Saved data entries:
* * *

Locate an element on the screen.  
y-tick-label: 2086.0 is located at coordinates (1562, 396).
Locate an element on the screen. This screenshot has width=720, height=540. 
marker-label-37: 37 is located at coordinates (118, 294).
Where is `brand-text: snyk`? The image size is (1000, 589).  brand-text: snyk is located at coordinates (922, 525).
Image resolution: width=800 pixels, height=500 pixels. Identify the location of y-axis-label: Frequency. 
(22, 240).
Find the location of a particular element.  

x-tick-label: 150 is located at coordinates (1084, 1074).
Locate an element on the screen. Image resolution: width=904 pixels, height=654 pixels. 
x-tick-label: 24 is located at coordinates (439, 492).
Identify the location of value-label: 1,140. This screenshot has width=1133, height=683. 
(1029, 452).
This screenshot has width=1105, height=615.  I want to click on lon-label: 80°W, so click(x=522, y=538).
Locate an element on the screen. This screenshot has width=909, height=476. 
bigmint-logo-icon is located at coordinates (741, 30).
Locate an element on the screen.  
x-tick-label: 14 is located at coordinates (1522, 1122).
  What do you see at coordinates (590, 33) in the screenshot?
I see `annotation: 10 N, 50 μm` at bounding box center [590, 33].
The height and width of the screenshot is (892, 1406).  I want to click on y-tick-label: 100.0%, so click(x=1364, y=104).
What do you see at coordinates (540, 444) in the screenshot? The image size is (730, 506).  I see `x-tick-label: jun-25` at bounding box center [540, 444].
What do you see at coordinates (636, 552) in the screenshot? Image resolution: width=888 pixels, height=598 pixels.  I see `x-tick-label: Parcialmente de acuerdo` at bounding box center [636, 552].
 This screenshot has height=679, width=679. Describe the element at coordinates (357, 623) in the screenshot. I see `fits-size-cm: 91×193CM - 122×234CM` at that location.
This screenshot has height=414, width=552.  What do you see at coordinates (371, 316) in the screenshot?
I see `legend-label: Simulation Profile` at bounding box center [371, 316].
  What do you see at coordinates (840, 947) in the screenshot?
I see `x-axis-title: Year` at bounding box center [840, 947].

* * *

Job
Pull out each line of the entries above that contains the string "axis", with case counting.

The answer
Image resolution: width=800 pixels, height=500 pixels. Identify the location of y-axis-label: Frequency. 
I see `x-axis-title: Year` at bounding box center [840, 947].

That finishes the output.